Notably, one of the few major state governors to have a bad record is New York’s Kathy Hochul, who won by a tight 5 points. However, she takes office in 2021, after the worst of the pandemic has passed—and after much of the credit for the state’s response goes to her predecessor, Andrew Cuomo.
And it’s not just the head of state government. For the GOP deniers running for secretary of state positions on Tuesday, it was a rough night. All of them are lost in six key battleground states where Trump tried to overturn the results of the 2020 election.
In Michigan and Pennsylvania, it appears voters have switched key state legislative chambers from red to blue (in Michigan, both the House and Senate switched, and in Pennsylvania, just the council of state, although the results are still pending). In both states, the state GOP was taken over by the radical faction of the party. In Arizona—a state that was once a solid red state, but one where the GOP increasingly adopts far-right conspiracy thinking—Democrats seem poised to win four major statewide elections— senator, governor, secretary of state and attorney general. In fact, across the country, Democrats have not lost a state legislature in this election. That hasn’t happened to an incumbent party in 88 years.

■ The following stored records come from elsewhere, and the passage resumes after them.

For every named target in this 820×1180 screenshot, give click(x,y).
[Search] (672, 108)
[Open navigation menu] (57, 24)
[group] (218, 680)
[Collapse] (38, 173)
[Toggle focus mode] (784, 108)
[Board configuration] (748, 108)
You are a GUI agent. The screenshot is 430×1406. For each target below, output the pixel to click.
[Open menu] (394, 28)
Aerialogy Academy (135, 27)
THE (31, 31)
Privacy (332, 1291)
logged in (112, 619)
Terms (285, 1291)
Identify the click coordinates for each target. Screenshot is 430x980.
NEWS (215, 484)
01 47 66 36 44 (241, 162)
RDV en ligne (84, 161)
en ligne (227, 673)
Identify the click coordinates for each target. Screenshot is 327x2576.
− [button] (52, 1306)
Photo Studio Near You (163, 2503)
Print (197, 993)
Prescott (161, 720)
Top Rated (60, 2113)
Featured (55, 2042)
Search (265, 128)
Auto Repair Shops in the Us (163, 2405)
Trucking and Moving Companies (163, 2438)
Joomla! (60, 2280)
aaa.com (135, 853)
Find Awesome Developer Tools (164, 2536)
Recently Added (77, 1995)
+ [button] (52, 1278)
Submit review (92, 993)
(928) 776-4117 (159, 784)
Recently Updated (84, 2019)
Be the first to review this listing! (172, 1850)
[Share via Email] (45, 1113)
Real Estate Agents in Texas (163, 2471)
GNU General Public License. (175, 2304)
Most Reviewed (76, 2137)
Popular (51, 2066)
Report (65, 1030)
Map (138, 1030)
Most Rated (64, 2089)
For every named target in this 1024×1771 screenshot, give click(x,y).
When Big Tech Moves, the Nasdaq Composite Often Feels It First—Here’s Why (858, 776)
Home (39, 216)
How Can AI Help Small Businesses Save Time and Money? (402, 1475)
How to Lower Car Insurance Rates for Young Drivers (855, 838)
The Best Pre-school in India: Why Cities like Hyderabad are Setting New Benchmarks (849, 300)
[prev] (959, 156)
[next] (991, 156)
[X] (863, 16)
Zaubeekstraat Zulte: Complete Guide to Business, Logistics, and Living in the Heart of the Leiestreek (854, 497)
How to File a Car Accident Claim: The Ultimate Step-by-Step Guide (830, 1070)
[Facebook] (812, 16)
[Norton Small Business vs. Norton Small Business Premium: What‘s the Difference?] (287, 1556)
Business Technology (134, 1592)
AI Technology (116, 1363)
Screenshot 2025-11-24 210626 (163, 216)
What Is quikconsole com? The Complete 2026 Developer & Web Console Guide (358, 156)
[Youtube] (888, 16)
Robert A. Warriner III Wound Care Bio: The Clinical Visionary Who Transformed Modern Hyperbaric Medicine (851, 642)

This could be the most positive outcome of the 2022 election. After years of seemingly intractable political polarization, just the right amount of voters took a deep breath on this Election Day and rejected the candidates. The candidate who has not only undermined America’s democratic institutions but has most divided Americans. That’s good news for the Democratic Party…but also great news for democracy.